Curated by Matthew Kangas

A new exhibition at Seattle’s Center on Contemporary Art (CoCA) explores the aftermath of World War II in Holland and the US through the visual art of Johannes Kunst (1938 – 2017).

Focusing on one body of work by the Dutch-American artist who lived in Blaine, Washington, CoCA and Guest Curator Matthew Kangas present Hiding from the Nazis: The Art of Johannes Kunst, a survey of the paintings done later in life relating to a two-year period during World War II when the artist and his brother hid in the attic of their grandparents’ house in Opeinde to protect them from conscription into slave labor in Germany.

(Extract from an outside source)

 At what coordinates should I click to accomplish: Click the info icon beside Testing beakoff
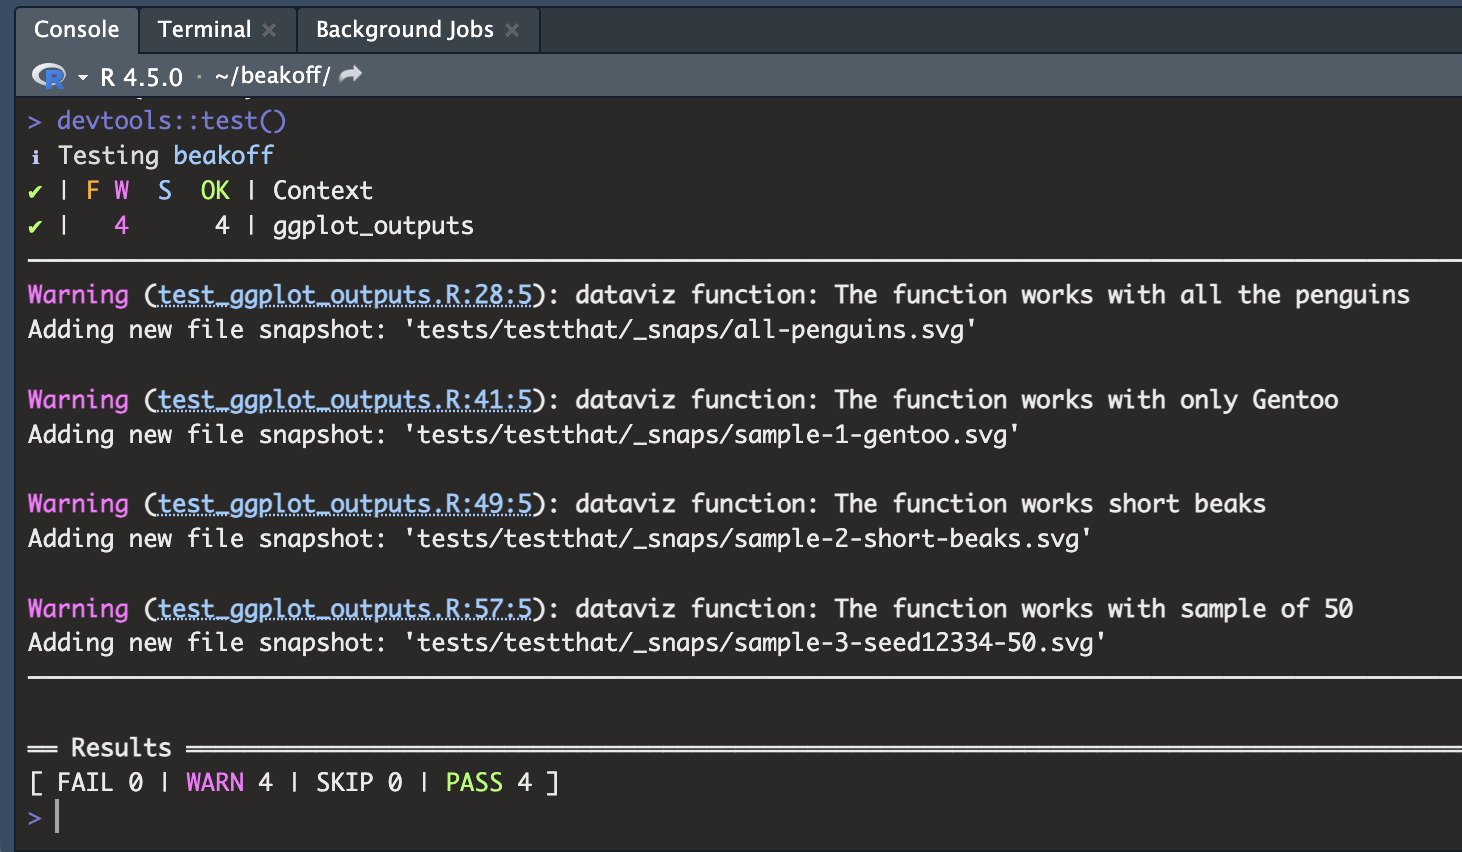coord(36,157)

Alternately sad, hopeful, and terrifying, the paintings brilliantly depict how art can recapture times fraught with anxiety and terror. A parallel to the Diary of Anne Frank (whose family was hiding during the same period), Hiding from the Nazis gives us a visual representation of expressively recaptured memories, broadening our picture of wartime Holland which touched non-Jewish families (like the Kunsts) as well as Jewish families.

During a period now of renewed, sporadic global conflict, the exhibition is timely and responsive to current issues of authoritarianism, militarism, and resistance through the visual arts, recollected by a survivor who lived on to form a full career as an artist in the United States.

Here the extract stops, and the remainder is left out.